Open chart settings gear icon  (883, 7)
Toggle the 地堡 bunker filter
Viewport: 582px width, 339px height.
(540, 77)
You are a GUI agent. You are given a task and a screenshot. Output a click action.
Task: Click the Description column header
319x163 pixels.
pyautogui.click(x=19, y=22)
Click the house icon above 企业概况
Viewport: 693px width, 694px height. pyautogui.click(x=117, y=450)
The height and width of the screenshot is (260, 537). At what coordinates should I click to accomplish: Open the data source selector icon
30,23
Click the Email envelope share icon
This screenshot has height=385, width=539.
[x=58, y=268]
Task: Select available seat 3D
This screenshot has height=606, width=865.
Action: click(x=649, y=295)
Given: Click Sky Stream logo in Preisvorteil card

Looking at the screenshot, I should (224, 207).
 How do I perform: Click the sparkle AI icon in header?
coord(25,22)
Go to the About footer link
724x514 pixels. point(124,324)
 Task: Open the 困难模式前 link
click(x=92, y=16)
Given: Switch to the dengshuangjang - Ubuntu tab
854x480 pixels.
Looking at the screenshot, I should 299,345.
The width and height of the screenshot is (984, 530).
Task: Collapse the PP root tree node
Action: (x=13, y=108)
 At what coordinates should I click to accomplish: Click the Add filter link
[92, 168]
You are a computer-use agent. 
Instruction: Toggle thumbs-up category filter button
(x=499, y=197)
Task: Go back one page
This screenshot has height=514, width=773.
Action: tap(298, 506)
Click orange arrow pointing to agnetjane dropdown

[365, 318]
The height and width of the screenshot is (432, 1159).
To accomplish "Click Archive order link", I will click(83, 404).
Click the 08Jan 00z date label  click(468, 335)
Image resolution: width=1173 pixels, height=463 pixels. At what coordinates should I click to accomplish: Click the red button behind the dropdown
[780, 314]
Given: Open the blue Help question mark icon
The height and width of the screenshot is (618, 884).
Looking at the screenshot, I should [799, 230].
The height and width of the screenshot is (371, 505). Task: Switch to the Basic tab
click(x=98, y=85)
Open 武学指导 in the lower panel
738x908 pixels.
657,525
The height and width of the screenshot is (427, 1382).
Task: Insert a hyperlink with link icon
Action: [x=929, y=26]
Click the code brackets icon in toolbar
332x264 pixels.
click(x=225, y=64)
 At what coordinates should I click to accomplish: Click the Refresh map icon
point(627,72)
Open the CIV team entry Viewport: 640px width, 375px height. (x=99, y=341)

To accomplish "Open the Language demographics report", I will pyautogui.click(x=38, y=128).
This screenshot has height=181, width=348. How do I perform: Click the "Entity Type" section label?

* _What you should do_
Take the records above and write each one out again exactly.

* _Answer box_
Open chart settings gear icon  (883, 7)
Toggle the 地堡 bunker filter
Viewport: 582px width, 339px height.
(540, 77)
You are a GUI agent. You are given a task and a screenshot. Output a click action.
Task: Click the Description column header
319x163 pixels.
pyautogui.click(x=19, y=22)
Click the house icon above 企业概况
Viewport: 693px width, 694px height. pyautogui.click(x=117, y=450)
The height and width of the screenshot is (260, 537). At what coordinates should I click to accomplish: Open the data source selector icon
30,23
Click the Email envelope share icon
This screenshot has height=385, width=539.
[x=58, y=268]
Task: Select available seat 3D
This screenshot has height=606, width=865.
Action: click(x=649, y=295)
Given: Click Sky Stream logo in Preisvorteil card

Looking at the screenshot, I should (224, 207).
 How do I perform: Click the sparkle AI icon in header?
coord(25,22)
Go to the About footer link
724x514 pixels. point(124,324)
 Task: Open the 困难模式前 link
click(x=92, y=16)
Given: Switch to the dengshuangjang - Ubuntu tab
854x480 pixels.
Looking at the screenshot, I should 299,345.
The width and height of the screenshot is (984, 530).
Task: Collapse the PP root tree node
Action: (x=13, y=108)
 At what coordinates should I click to accomplish: Click the Add filter link
[92, 168]
You are a computer-use agent. 
Instruction: Toggle thumbs-up category filter button
(x=499, y=197)
Task: Go back one page
This screenshot has height=514, width=773.
Action: tap(298, 506)
Click orange arrow pointing to agnetjane dropdown

[365, 318]
The height and width of the screenshot is (432, 1159).
To accomplish "Click Archive order link", I will click(83, 404).
Click the 08Jan 00z date label  click(468, 335)
Image resolution: width=1173 pixels, height=463 pixels. At what coordinates should I click to accomplish: Click the red button behind the dropdown
[780, 314]
Given: Open the blue Help question mark icon
The height and width of the screenshot is (618, 884).
Looking at the screenshot, I should [799, 230].
The height and width of the screenshot is (371, 505). Task: Switch to the Basic tab
click(x=98, y=85)
Open 武学指导 in the lower panel
738x908 pixels.
657,525
The height and width of the screenshot is (427, 1382).
Task: Insert a hyperlink with link icon
Action: [x=929, y=26]
Click the code brackets icon in toolbar
332x264 pixels.
click(x=225, y=64)
 At what coordinates should I click to accomplish: Click the Refresh map icon
point(627,72)
Open the CIV team entry Viewport: 640px width, 375px height. (x=99, y=341)

To accomplish "Open the Language demographics report", I will pyautogui.click(x=38, y=128).
This screenshot has height=181, width=348. How do I perform: Click the "Entity Type" section label?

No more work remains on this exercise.